A brief conference call will be held on Thursday, May 26 at 10:00 a.m. EDT to discuss these developments. Interested parties are invited to listen to the conference call by dialing 312-461-9457. Listeners should call in 15 minutes prior to the start of the teleconference. To listen via the live webcast, log onto www.rayonier.com and follow the link. A replay will also be available on the site shortly after the call where it will be archived for one month.

 

Comments included in this release which are not historical facts are forward-looking and are made pursuant to the safe harbor provisions of the Private Securities Litigation Reform Act of 1995. Many of these forward-looking statements are prefaced with words such as “expect,” “estimate,” “believe,” “anticipate,” “plan,” “should,” “forecast,” or similar words or expressions.
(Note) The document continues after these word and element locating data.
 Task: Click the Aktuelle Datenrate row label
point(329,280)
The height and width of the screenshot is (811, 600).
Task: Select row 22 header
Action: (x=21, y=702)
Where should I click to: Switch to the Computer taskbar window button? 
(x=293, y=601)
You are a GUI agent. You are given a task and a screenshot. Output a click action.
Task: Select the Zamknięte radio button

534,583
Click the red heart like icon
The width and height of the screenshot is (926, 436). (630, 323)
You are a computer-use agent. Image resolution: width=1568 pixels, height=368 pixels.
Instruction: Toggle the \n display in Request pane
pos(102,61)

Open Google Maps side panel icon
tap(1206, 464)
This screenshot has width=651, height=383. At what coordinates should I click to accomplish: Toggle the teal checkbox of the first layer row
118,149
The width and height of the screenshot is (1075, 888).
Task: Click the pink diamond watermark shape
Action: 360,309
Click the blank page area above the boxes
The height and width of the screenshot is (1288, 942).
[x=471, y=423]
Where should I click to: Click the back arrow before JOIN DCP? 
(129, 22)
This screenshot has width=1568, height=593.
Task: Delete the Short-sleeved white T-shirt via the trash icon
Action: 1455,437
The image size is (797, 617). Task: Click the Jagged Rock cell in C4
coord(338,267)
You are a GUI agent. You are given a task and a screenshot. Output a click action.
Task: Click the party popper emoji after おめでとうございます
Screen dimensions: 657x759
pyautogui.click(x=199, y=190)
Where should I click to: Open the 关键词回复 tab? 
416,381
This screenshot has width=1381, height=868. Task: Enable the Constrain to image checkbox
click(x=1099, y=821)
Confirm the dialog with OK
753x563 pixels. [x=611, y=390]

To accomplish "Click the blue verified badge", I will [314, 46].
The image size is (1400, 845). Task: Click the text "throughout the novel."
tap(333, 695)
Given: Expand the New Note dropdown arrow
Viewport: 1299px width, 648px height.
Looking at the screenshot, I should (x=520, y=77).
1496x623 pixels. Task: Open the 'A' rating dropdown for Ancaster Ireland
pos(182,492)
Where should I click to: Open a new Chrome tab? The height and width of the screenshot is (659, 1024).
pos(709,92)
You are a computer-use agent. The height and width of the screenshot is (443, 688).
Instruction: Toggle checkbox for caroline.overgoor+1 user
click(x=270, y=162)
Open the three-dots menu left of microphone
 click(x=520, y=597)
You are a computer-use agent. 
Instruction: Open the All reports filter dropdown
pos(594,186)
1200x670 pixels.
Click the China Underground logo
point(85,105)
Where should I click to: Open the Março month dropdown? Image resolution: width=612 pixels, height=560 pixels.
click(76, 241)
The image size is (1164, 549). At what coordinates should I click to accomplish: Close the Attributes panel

The following important factors, among others, could cause actual results to differ materially from those expressed in the forward-looking statements: changes in economic conditions, particularly in the Southeastern U.S.; changes in interest rates; fluctuations in demand for or supply of real estate; competition with other marketers and developers of real estate in the areas in which the Company operates; the ability of the Company to identify and complete real estate transactions which provide acceptable financial returns for the Company; unexpected delays in the negotiation and completion of real estate transactions; changes in law or policy that might limit or restrict the development of real estate, particularly in the Southeastern U.S.; the ability to obtain permits, entitlements and approvals necessary for the development of real estate projects, and unexpected delays in the timing thereof;


and implementation or revision of laws, regulations and policies affecting the environment, endangered species or taxes, including changes in tax laws affecting real estate acquisitions, sales and development. Forward-looking statements are not guarantees of future performance, and undue reliance should not be placed on them. Other factors that could cause results to differ materially from those contemplated in connection with one or more forward-looking statements are included in the Company’s Annual Report on Form 10-K for the year ended December 31, 2004, and the Company’s other filings made with the Securities and Exchange Commission.